▶ Фрагмент текста:
Собрание сочинений в шести томах. Т. 3: Русская поэзия (страница 45)
В этом стихотворении можно выделить пять основных, наиболее заметных мотивов: Дорога; Ночь; Пейзаж; Жизнь и Смерть; Любовь (сокращенно: Д, Н, П, С, Л). Два более беглых мотива – Бог и Песнь. Тарановский сосредоточил внимание на мотивах «дорога» и «жизнь и смерть». Мы попробуем рассмотреть судьбу всех пяти мотивов равномерно. Но прежде чем перейти к этому, необходимо сделать два отступления.
Первое. Кроме традиции лирического 5-ст. хорея, которую мы будем прослеживать, существует и традиция эпического 5-ст. хорея, которая с ней взаимодействует. Ее примета – склонность к сплошным женским окончаниям, часто нерифмованным; ее источник – силлабо-тоническая имитация сербского десетераца; ее канонизатор – А. Майков (переложения сербских песен, «Слова о полку Игореве», «Бальдура»). Может быть, с этой традицией связано и лермонтовское «Ночевала тучка золотая…» (сюжетность, экзотика, сплошные женские окончания, рифмы стушеваны в рифмовке АВВА). По признаку эпичности этот стих переходит в баллады: «Пир шумит. Король Филипп ликует…» (Апухтин, «Королева»), «В Сардах пир. Дворец открыл подвалы…» (Фет), «…В замке светят фонари и лампы; Музыка и пир идет горой…» (Полонский, «Казимир Великий»). Через сербскую тематику в этот стих входит турецкая тематика, а затем и всякая иная экзотика: отсюда знаменитый «Сакья Муни» Мережковского («По горам, среди ущелий темных…» с темой пути в зачине) и его же менее известные «Солнце: мексиканское предание» и аллегория «Кораллы». Тарановский хорошо помнит об этой традиции[98], но его критики часто об этом забывают.

▶ Исходные данные:

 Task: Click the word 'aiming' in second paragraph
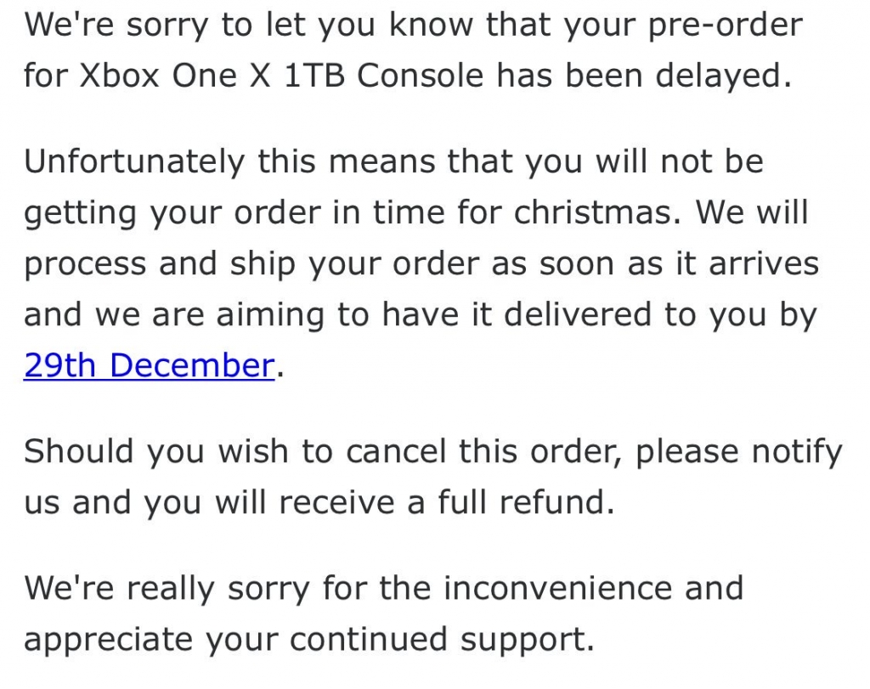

▶ Задания к упражнению:
1. Кого текст о пятистопном хорее называет канонизатором традиции эпического 5-ст. хорея?
2. Подхватите текст о пятистопном хорее и продолжите его после последнего приведенного предложения.

▶ Ожидаемые ответы:
1. А. Майкова.

2.
Второе. Кроме традиции отдельных мотивов и их сочетаний, возможна и традиция структуры. Структура лермонтовского стихотворения трехчастна: это мир, ясный и вечный (тезис); человек, тоскующий и желающий смерти (антитезис); и преображение смерти в блаженное слияние с этим прекрасным миром (синтез). Первая часть вводится зачином «Выхожу…»; вторая – риторическим вопросом и ответом «Что же?.. Жду ль чего?.. Уж не жду…»; третья – антитетическим «Но…» и вереницей сослагательных наклонений «Я б хотел… чтоб…». Именно эти опорные пункты воспроизводятся в пародиях: «Прихожу на праздник к чародею…» (Некрасов), «Прихожу один я к Доминику…» (Курочкин), «Выхожу задумчиво из класса…» (Добролюбов). На грани пародии находятся «Хандра, VIII» Крестовского («Я б ушел от вас на берег моря…») и «Фантазии бедного малого» Полонского («Я б желал, внимая гулу ветра…») с их перебоем к резко прозаизированной публицистике в конце («…Все трансцендентальные идеи!»). Без пародической установки имитацию лермонтовской структуры мы встречаем лишь у двух маленьких поэтов – Дм. фон Лизандера («Стихотворения», 1845, с. 169 – едва ли не первый отголосок лермонтовского «Выхожу…») и Н. Тана-Богораза («Над спокойно спящею землею… Отчего мертвящею тоскою..? Я б желал…»). Видимо, остальных удерживал страх впасть в пародию или подобное эпигонство. Так как стихотворение Лизандера, в отличие даже от Тана, ни разу не перепечатывалось, приводим его целиком. Его заглавие – «Ночью, 13 июня 1844 года».
Уж давно последний луч заката Догорел на небе голубом. Уж давно сижу я под окном. Бог весть чем душа давно объята…
Я не жду полночного свиданья, Нежных уст, лобзающих в тиши: Что мне в них? и что в них для души? И к чему ей новые страданья?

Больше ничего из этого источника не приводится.